AtTRM61 and AtTRM6 are highly expressed in fast-growing tissues of Arabidopsis. Relative expression of (A) AtTRM61 and (B) AtTRM6 in different tissues as determined by qRT-PCR. Rt, roots; St, stems; CL, cauline leaves; RL, rosette leaves; IF, inflorescences; OF, open flowers; Sil, siliques. Expression is relative to that of the ACTIN2 gene. Data are means (±SE) of three replicates. (C) GUS staining of AtTRM61pro::GUS plants. Arrows indicate regions where AtTRM61 was actively expressed.

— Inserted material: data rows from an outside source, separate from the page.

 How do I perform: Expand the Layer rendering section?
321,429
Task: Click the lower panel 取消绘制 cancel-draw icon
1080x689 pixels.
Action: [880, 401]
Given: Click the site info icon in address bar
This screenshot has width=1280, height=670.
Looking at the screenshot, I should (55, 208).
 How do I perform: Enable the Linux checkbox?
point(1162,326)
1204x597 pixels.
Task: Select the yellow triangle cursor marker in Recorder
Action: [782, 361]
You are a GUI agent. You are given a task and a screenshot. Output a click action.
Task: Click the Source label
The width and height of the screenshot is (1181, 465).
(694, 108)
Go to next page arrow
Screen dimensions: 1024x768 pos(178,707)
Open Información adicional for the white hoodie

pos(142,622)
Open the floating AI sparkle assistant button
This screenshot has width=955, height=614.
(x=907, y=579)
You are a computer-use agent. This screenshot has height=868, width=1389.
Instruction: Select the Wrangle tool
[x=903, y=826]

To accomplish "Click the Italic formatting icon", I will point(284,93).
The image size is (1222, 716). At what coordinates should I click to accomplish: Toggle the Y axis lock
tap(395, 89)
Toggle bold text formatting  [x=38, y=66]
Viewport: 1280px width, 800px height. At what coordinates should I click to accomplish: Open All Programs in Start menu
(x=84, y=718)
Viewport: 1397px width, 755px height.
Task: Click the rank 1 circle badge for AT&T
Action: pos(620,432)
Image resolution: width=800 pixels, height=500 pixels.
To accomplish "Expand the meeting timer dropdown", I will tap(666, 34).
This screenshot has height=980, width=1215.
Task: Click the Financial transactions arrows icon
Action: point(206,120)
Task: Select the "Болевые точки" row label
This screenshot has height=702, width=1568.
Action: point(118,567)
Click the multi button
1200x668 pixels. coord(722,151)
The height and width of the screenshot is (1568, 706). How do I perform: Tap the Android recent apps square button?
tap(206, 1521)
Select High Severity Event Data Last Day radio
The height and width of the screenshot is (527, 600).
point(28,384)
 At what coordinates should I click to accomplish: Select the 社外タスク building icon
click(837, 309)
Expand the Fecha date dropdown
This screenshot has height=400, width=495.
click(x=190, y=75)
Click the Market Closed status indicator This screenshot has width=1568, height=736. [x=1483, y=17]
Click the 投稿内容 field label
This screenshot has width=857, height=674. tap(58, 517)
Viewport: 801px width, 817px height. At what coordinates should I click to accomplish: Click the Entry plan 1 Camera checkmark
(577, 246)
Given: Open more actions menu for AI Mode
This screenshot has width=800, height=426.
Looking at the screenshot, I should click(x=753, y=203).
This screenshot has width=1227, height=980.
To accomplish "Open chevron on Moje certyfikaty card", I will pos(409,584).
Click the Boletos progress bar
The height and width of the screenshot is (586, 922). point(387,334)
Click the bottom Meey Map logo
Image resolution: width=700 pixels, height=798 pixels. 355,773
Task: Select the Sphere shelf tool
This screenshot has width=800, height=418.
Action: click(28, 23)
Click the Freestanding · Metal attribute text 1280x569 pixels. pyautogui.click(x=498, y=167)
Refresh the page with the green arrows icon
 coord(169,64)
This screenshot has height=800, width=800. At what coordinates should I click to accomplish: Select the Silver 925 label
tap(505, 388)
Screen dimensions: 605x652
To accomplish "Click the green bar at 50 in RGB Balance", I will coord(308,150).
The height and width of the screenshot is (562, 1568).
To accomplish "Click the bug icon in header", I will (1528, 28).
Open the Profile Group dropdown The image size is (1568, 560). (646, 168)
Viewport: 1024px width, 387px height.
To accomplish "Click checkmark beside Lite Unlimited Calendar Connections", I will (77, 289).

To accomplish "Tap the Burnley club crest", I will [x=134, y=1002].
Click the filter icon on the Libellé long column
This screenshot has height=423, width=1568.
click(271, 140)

Scale bars are 1 mm in the top row of images and 20 μm in the bottom row.

Fig. 7.

Decreased expression of AtTRM61 results in reduced tRNA m¹A modification and decreased levels of tRNAi^Met. (A) Phenotypes of Attrm61/LEC1pro::AtTRM61 and the wild-type (WT). Arrows indicate siliques. (B, C) Close-up images of the short siliques of Attrm61/LEC1pro::AtTRM61. (D) Seed numbers in Attrm61/LEC1pro::AtTRM61 and the WT. Data are means (±SE), n=30. The significant difference was determined using Student’s t-test: **P<0.01. (E) Relative expression of AtTRM61 in different tissues of the WT and Attrm61/LEC1pro::AtTRM61, as determined by qRT-PCR. Expression is relative to that of the ACTIN2 gene. Data are means (±SE) of three replicates. (F) tRNA m¹A modification in different tissues as determined by immuno-northern blotting and northern blotting of tRNAi^Met. Lanes 1, 3, 5 are the WT; Lanes 2, 4, 6 are Attrm61/ LEC1pro::AtTRM61.